Am I doing something simple, incorrectly? I'll admit that I'm fudging the creation of x a bit but I don't see how that would affect the outcome.

``````import time
x="xxxxxxxxxxxxxxxxxxxxxxxxxxxxxxxxxxxxxxxxxxxxxxxxxxxxxxxxxxxxxxxxxxxxxxxxxx"
y=""
t1 = (time.time())
for i in range(10000):
y+=x
t2 = (time.time())
#print (y)
print (t1,t2,"=",t2-t1)
``````

(1473524757.681939, 1473524757.68521, '=', 0.0032711029052734375)

``````import time
x="xxxxxxxxxxxxxxxxxxxxxxxxxxxxxxxxxxxxxxxxxxxxxxxxxxxxxxxxxxxxxxxxxxxxxxxxxx"
y=""
t1 = (time.time())
for i in range(10000):
y=y+x
t2 = (time.time())
#print (y)
print (t1,t2,"=",t2-t1)
``````

(1473524814.544177, 1473524814.547544, '=', 0.0033669471740722656)

``````import time
x=10000*"xxxxxxxxxxxxxxxxxxxxxxxxxxxxxxxxxxxxxxxxxxxxxxxxxxxxxxxxxxxxxxxxxxxxxxxxxx"
y=""
t1 = (time.time())
y= "".join(x)
t2 = (time.time())
#print (y)
print (t1,t2,"=",t2-t1)
``````

(1473524861.949515, 1473524861.978755, '=', 0.029239892959594727)

As can be seen the
`"".join()`
is much slower and yet we're told that it's meant to be quicker.

These values are very similar in both python2.7 and python3.4

Edit:
Ok fair enough, I delete this once it's reached the maximum number of down votes.
The "one huge string" thing is the kicker.

``````import time
x=[]
for i in range(10000):
x.append("xxxxxxxxxxxxxxxxxxxxxxxxxxxxxxxxxxxxxxxxxxxxxxxxxxxxxxxxxxxxxxxxxxxxxxxxxx")
y=""
t1 = (time.time())
y= "".join(x)
t2 = (time.time())
#print (y)
print (t1,t2,"=",t2-t1)
``````

(1473526344.55748, 1473526344.558409, '=', 0.0009288787841796875)

An order of magnitude quicker.
Mia Culpa!

You called `''.join()` on one huge string, not a list (multiplying a string produces a larger string). This forces `str.join()` to iterate over that huge string, joining 74k individual `'x'` characters. In other words, your second test does 74 times more work than your first.

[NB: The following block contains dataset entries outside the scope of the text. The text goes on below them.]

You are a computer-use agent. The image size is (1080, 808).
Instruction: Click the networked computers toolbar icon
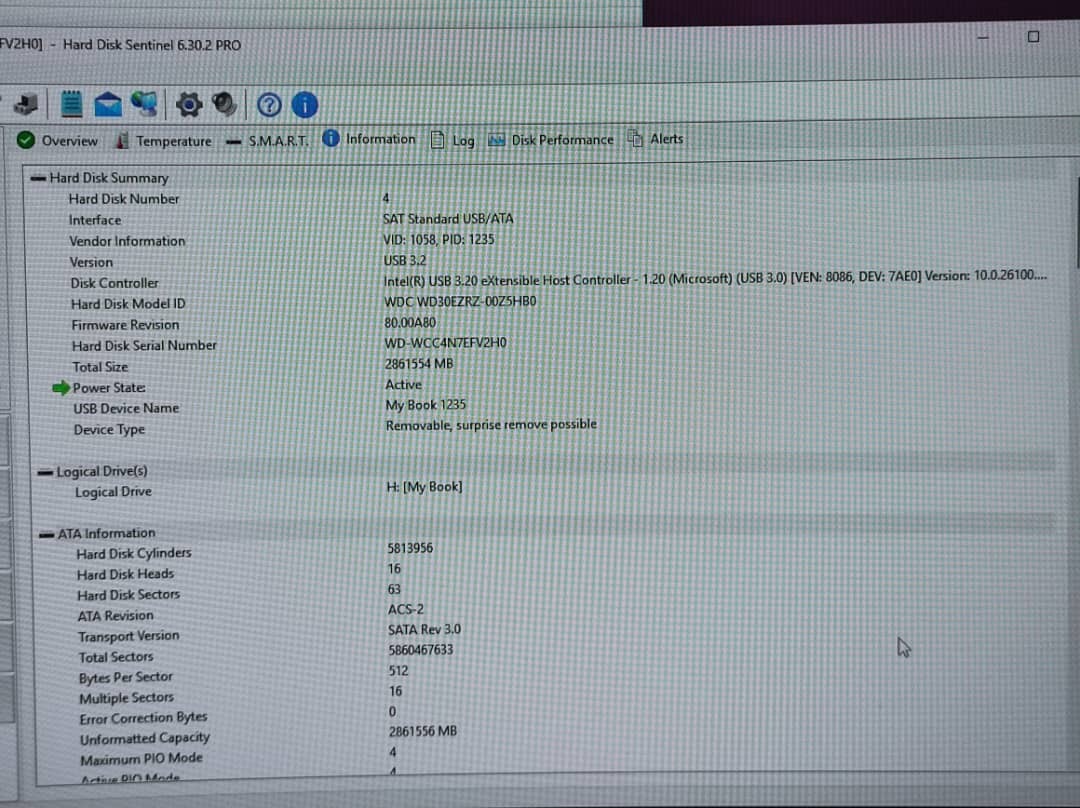coord(145,103)
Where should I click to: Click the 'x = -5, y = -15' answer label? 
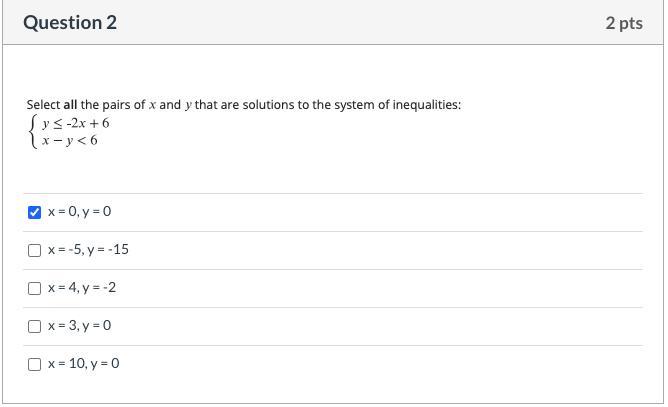click(88, 250)
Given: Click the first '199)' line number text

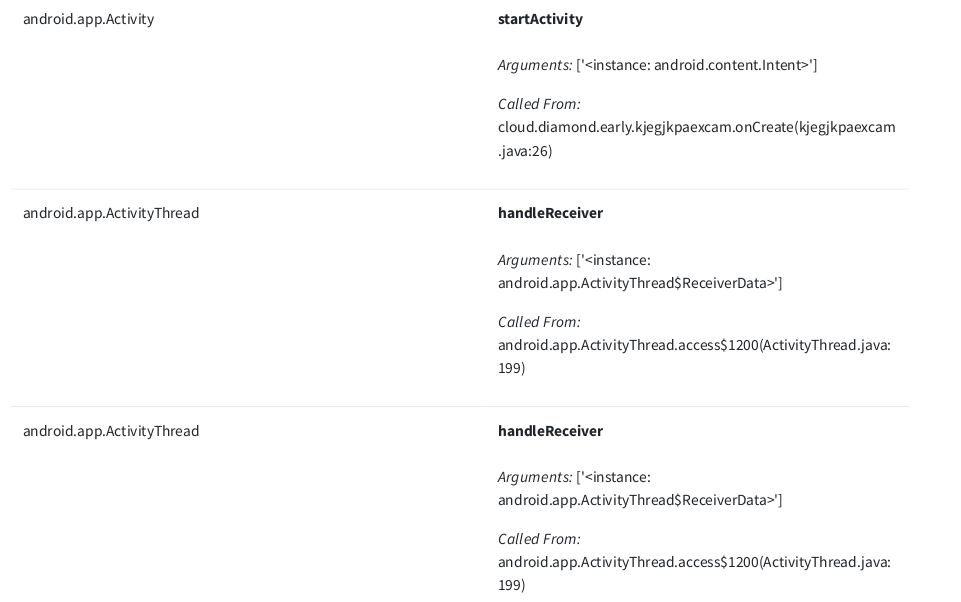Looking at the screenshot, I should tap(511, 368).
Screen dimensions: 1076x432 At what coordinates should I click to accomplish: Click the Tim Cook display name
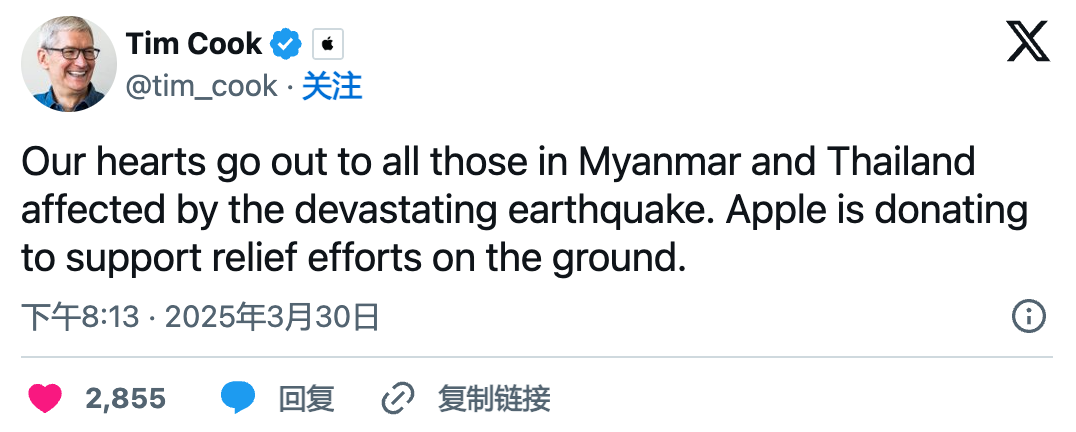(x=194, y=44)
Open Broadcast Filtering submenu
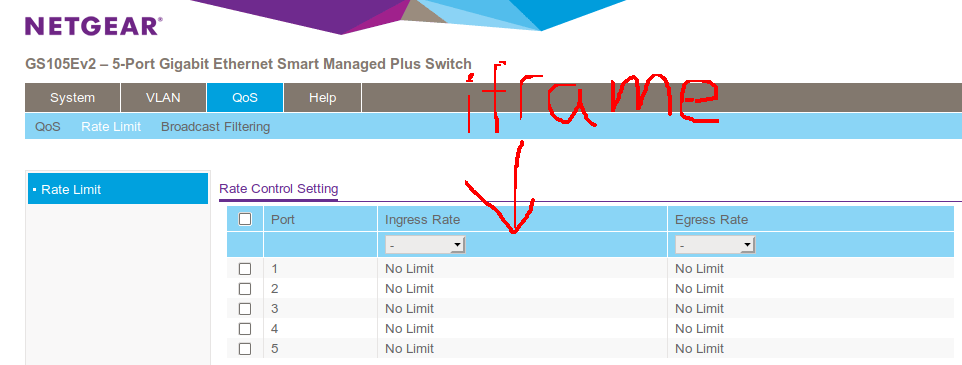This screenshot has width=962, height=365. (215, 127)
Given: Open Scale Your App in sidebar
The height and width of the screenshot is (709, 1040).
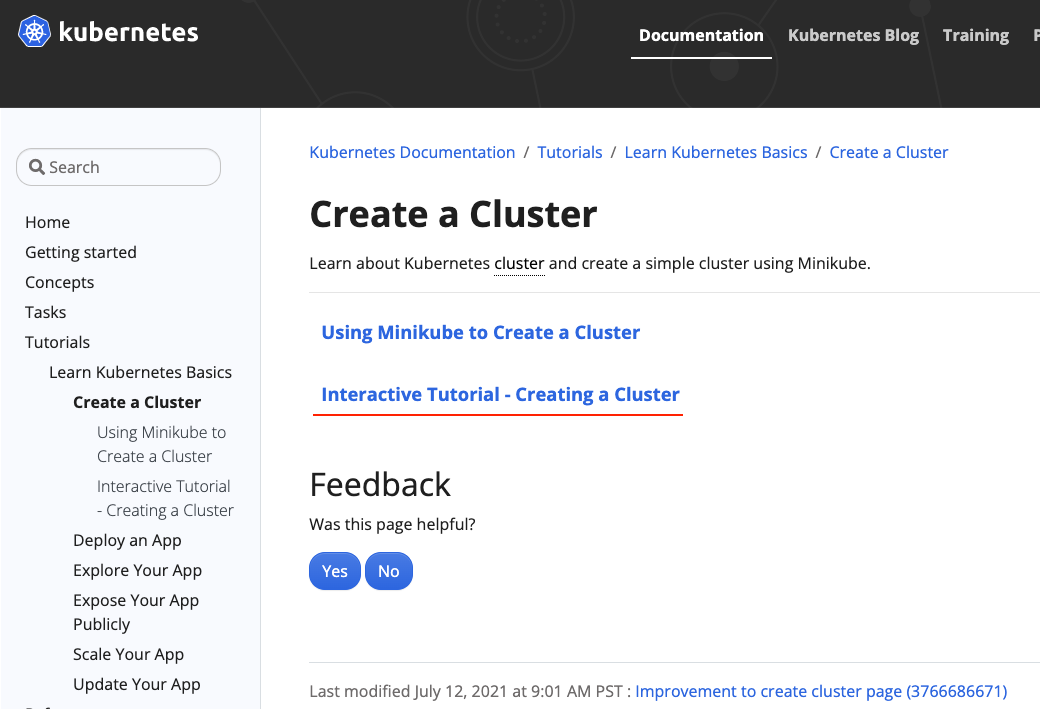Looking at the screenshot, I should coord(128,654).
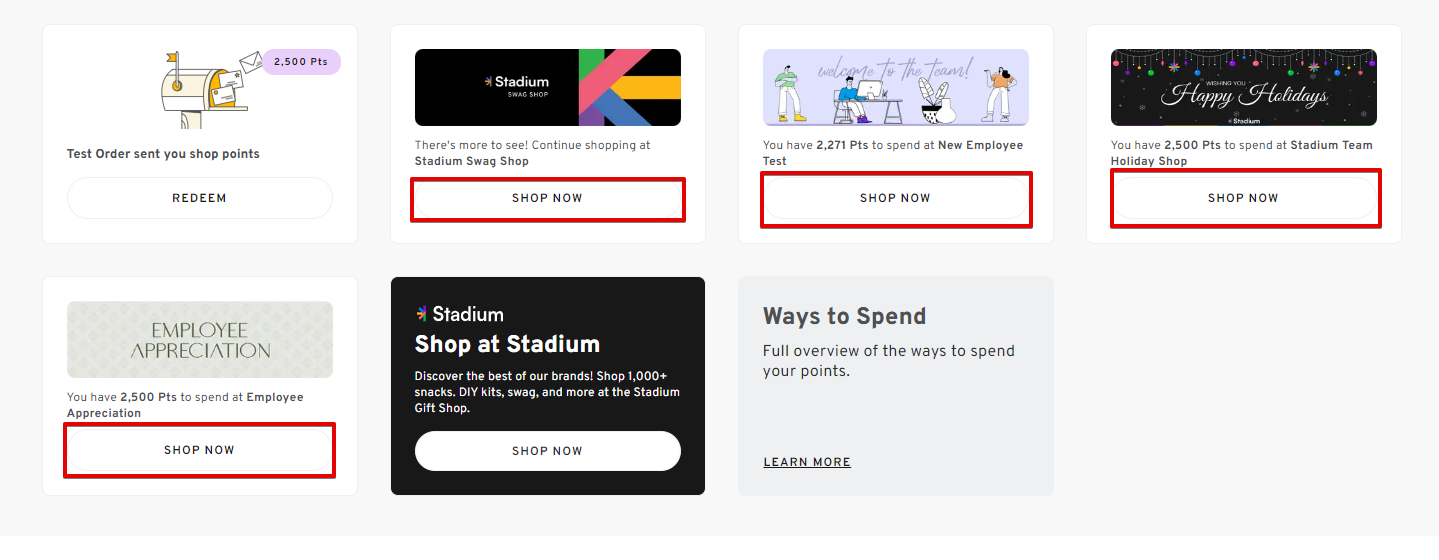Image resolution: width=1439 pixels, height=560 pixels.
Task: Click the Shop at Stadium heading
Action: point(507,344)
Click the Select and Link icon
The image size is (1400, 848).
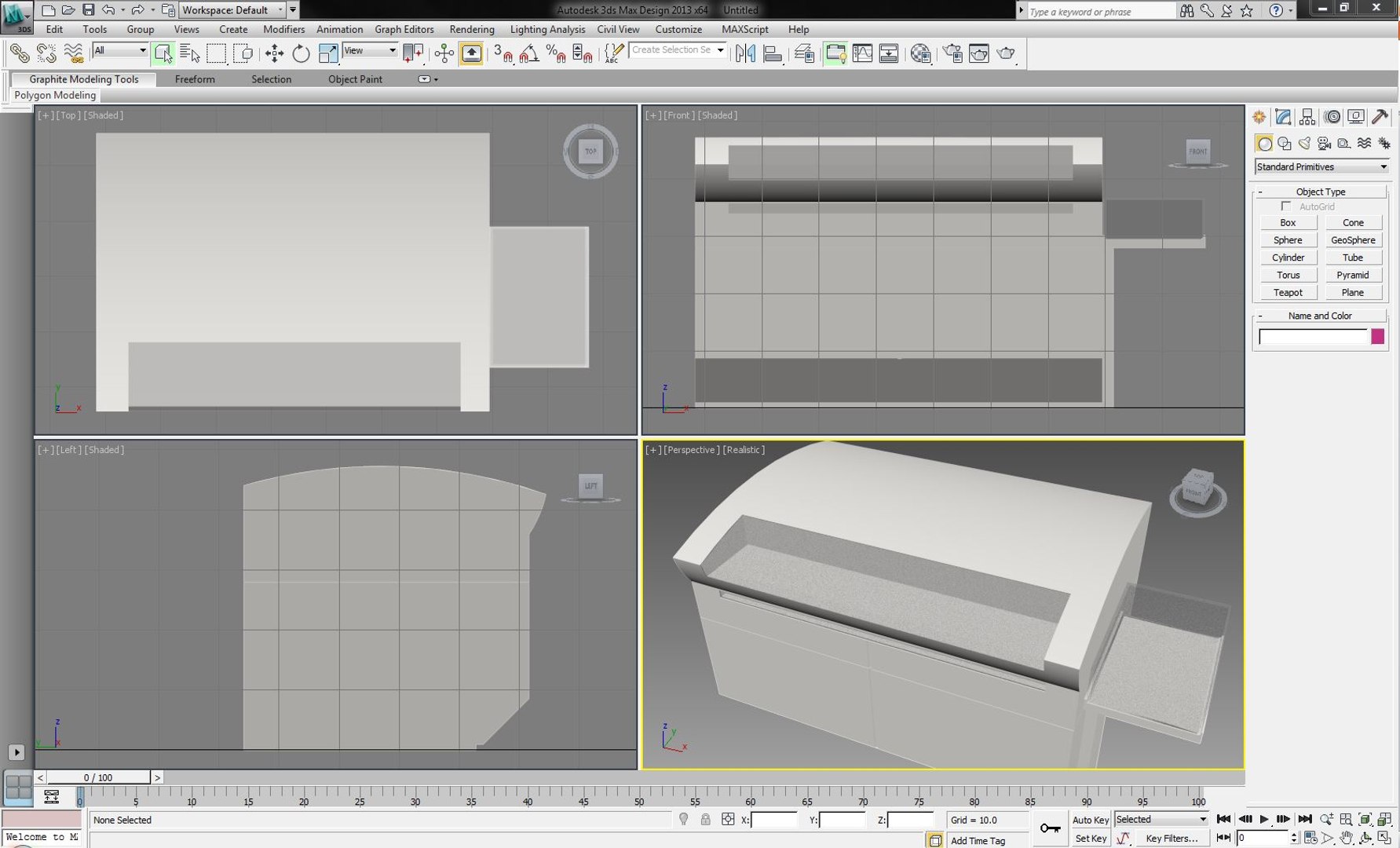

To conduct a fair trial, you need to start with the same inputs for both, and use the `timeit` module to reduce the influence of garbage collection and other processes on your system.

That means both approaches need to work from a list of strings (your assignment examples rely on repeatedly adding a string literal, stored as a constant):

``````from timeit import timeit

testlist = ['x' * 74 for _ in range(100)]

def strjoin(testlist):
return ''.join(testlist)

def inplace(testlist):
result = ''
for element in testlist:
result += element
return result

def concat(testlist):
result = ''
for element in testlist:
result = result + element
return result

for f in (strjoin, inplace, concat):
timing = timeit('f(testlist)', 'from __main__ import f, testlist',
number=100000)
print('{:>7}: {}'.format(f.__name__, timing))
``````

On my Macbook Pro, on Python 3.5, this produces:

``````strjoin: 0.09923043003072962
inplace: 1.0032496969797648
concat: 1.0027298880158924
``````

On 2.7, I get:

``````strjoin: 0.118290185928
inplace: 0.85814499855
concat: 0.867822885513
``````

`str.join()` is still the winner here.